As the far more experienced chef/patron, Jason Atherton told me recently: “People have changed. They want to be healthy. We are in an era of people using restaurants less as places to eat and more as social spaces. It’s a very tricky time to make a business work.”

Everyone is very cross with Corcoran. How dare he lament the loss of “etiquette in restaurants that if [a diner] booked a table in a nice place you at the very least had to order a main course (and possibly even a starter or dessert) and drink wine for your table to be worth serving.”

But only a curmudgeon doesn’t love that unique laughter-cut roar of a dining room full of happy people.

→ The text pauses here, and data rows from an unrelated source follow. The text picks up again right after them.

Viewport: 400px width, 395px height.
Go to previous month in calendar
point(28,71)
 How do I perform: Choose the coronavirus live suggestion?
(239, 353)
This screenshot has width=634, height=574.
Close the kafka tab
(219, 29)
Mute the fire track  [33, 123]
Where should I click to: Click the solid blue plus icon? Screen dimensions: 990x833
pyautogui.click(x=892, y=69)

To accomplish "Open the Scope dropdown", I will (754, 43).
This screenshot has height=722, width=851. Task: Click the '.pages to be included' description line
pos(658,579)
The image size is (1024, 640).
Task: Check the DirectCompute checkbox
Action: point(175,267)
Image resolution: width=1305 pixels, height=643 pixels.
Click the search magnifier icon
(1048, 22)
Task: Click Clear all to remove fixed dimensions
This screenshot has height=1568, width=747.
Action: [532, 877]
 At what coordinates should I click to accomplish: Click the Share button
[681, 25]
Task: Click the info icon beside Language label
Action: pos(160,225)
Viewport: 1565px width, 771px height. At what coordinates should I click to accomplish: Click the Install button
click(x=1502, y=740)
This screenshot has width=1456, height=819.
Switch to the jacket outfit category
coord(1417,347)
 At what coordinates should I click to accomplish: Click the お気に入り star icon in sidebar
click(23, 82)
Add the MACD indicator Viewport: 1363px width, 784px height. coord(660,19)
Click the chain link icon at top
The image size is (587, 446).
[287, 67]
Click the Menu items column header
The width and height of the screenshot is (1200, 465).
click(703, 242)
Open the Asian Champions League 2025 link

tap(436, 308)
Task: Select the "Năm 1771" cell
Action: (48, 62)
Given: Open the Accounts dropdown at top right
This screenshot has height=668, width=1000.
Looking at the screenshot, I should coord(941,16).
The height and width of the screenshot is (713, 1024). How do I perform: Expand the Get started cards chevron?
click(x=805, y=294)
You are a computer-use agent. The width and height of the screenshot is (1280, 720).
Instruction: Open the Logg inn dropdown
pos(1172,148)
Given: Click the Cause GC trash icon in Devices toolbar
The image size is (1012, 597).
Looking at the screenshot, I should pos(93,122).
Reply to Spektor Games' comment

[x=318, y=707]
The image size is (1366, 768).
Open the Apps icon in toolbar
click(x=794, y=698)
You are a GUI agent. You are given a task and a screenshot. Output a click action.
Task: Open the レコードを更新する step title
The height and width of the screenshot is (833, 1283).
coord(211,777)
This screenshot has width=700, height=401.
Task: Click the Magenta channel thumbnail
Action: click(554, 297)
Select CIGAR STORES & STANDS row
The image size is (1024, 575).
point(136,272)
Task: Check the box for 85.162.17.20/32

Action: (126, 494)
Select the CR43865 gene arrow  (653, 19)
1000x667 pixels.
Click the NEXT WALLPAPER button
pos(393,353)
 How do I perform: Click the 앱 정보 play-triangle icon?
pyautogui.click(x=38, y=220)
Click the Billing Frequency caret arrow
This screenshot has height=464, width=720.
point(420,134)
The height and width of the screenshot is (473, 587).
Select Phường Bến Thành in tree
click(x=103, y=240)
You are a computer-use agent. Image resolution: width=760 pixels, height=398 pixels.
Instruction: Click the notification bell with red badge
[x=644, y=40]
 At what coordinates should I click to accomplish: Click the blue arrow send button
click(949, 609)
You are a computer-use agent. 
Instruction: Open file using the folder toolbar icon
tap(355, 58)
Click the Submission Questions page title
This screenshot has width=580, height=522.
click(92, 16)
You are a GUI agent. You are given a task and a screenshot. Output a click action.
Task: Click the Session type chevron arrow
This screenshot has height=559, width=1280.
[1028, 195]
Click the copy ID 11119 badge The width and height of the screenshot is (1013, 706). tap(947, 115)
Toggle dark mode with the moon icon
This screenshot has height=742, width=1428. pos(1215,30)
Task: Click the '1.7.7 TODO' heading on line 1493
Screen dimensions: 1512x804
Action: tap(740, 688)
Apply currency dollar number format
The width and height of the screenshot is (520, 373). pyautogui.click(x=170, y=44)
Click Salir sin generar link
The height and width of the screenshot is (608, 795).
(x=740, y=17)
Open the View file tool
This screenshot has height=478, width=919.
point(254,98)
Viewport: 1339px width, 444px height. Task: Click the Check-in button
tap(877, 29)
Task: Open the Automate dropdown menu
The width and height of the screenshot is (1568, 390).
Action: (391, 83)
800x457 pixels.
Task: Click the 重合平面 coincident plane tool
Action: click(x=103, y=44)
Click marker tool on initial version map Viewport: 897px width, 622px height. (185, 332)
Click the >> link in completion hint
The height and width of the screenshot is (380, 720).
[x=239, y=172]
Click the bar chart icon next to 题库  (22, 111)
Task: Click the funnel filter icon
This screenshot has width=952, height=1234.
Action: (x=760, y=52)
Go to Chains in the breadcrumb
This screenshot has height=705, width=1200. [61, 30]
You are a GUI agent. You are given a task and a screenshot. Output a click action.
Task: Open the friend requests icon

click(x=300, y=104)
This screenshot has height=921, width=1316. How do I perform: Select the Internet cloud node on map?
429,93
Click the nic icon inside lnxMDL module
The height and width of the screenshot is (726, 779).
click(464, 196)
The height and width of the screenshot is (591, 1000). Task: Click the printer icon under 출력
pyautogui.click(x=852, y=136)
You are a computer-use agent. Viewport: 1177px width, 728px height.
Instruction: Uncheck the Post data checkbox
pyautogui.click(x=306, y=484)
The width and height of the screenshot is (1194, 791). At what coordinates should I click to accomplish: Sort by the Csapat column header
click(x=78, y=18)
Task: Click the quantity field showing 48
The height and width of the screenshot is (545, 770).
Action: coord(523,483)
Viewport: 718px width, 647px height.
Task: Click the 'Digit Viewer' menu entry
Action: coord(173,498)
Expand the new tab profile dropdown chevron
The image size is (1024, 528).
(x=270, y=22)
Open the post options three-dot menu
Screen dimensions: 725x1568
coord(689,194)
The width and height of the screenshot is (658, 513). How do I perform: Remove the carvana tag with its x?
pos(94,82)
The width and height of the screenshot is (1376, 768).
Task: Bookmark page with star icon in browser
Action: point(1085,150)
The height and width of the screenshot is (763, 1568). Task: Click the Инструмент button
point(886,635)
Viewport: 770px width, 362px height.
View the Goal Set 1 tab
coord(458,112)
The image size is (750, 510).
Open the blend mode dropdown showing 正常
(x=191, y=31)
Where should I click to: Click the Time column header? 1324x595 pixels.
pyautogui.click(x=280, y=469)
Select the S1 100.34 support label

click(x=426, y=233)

But even us Gen Xers who remember a time when lunch really was lunch, are complete novices compared to our parents and grandparents. In Who’s Who, the comic writer Keith Waterhouse listed his only hobby as lunch. He wrote The Theory and Practice of Lunch in 1986 and was clear that it isn’t a real lunch if, “Either party is on a diet, on the wagon or in a hurry”.

The world is a different place now. We live in a state of fretfulness, debtfulness, and health warnings. Fun’s wings have been clipped.

But we need to savour and benefit from a moment or two of retreat from life. Meditating or some barmy exercise class shouldn’t be the only things seen as self-care.

Say no to meagre meals and go fancy – even if it means going out less
Say no to meagre meals and go fancy – even if it means going out less (Getty)

The food, the wine, the sound, the buzz, the company, that inner smile lunch gives... you can’t synthesise it. Even longevity doctor Tamsin Lewis talks about “the benefits of co-regulation,” when giving the odd drink her blessing to her want to live to a hundred patients. What she called co-regulation, I call a spot of lunch and chatting about life with a good mate.

With just 18 tables and only open for weekday lunch, I suspect The Yellow Bittern is going to struggle to turn a profit. Had he opened, like the chef Pam Brunton, on the shores of Loch Fyne, everyone would have made the journey with every expectation of going large as you do at a destination restaurant.

I understand why people eat such dull and meagre meals with tap water and no pud. They eat out to socialise, and not to eat. My advice would be, if you’re skint, stay home eating sardines on toast. Save up and do it properly every now and again.

I was eating at the Somerset restaurant Osip alone recently, and acutely aware of being a table for one, I rang ahead and said I only wanted three courses, despite their thing being a tasting menu of about eight. But then I got there. “Ah f*** it,” I said to the waiter, “Bring me all of it.” And it was a dream.

All this miserable ‘just a starter for me’ business is just reflective of an evermore joyless world
All this miserable ‘just a starter for me’ business is just reflective of an evermore joyless world (Getty)

We could all do with a bit more of that. Instead of eating out 20 times a month, make it four. Make it one massive and brilliant long lunch. In British cities, and especially London, we eat out so much we’re in danger of forgetting what’s special about it at all. Eating out all the time has become as ordinary as going to the toilet.

Fill your boots. Have three starters between two, a main, cheese and pudding. All this miserable “just a starter for me” business is just reflective of an evermore joyless world.

Once lunch was once a chunk of joy in the working day. It was not an optional joy, it was a mandatory one, even for prime athletes. Over lunch, Lineker described to us his time playing for Barcelona in the second half of the Eighties, and the ritual of the pre-match lunch including a glass or two of good Rioja for all the players, “You finish the lunch, go up and siesta and then play the game”.

Four hours on, blinking in the sunshine with the commuters scuttling by the lunch crew felt like another species. We weren’t really drunk. But we were all giddy. We were full. We were lunched. I recommend it.